Data records:
- Opening Delimiter -

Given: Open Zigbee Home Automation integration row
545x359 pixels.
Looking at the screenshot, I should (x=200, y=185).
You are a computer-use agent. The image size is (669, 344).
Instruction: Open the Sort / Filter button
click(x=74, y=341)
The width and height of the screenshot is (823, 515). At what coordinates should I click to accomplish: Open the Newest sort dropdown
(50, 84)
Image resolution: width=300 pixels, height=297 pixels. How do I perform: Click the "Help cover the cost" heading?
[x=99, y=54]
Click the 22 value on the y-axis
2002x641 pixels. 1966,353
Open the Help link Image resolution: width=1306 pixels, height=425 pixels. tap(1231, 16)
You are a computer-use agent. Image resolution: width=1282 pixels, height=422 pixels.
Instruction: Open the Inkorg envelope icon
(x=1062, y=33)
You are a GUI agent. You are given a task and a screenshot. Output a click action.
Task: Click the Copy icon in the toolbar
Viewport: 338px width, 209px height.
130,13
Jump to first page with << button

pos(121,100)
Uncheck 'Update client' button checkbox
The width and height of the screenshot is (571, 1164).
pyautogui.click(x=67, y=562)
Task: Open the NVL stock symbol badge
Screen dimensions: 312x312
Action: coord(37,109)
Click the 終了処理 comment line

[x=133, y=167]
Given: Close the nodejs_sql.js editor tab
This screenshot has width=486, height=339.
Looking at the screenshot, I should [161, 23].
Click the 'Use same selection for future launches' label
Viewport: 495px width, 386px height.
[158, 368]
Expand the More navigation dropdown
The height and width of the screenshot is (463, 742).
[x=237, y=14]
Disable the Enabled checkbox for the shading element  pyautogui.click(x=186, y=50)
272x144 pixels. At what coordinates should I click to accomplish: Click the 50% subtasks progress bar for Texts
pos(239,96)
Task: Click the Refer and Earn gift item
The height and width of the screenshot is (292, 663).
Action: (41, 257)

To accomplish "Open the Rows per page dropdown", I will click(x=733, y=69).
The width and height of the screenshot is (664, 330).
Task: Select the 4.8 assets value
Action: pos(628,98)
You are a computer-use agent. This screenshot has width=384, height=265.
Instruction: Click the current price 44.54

- Closing Delimiter -

▶ Work instruction
Every line from the one that contains "Viewport: 338px width, 209px height." down to and including the last line of the records above must be set down exactly, with nothing else.

▶ Solution
Viewport: 338px width, 209px height.
130,13
Jump to first page with << button

pos(121,100)
Uncheck 'Update client' button checkbox
The width and height of the screenshot is (571, 1164).
pyautogui.click(x=67, y=562)
Task: Open the NVL stock symbol badge
Screen dimensions: 312x312
Action: coord(37,109)
Click the 終了処理 comment line

[x=133, y=167]
Given: Close the nodejs_sql.js editor tab
This screenshot has width=486, height=339.
Looking at the screenshot, I should [161, 23].
Click the 'Use same selection for future launches' label
Viewport: 495px width, 386px height.
[158, 368]
Expand the More navigation dropdown
The height and width of the screenshot is (463, 742).
[x=237, y=14]
Disable the Enabled checkbox for the shading element  pyautogui.click(x=186, y=50)
272x144 pixels. At what coordinates should I click to accomplish: Click the 50% subtasks progress bar for Texts
pos(239,96)
Task: Click the Refer and Earn gift item
The height and width of the screenshot is (292, 663).
Action: (41, 257)

To accomplish "Open the Rows per page dropdown", I will click(x=733, y=69).
The width and height of the screenshot is (664, 330).
Task: Select the 4.8 assets value
Action: pos(628,98)
You are a computer-use agent. This screenshot has width=384, height=265.
Instruction: Click the current price 44.54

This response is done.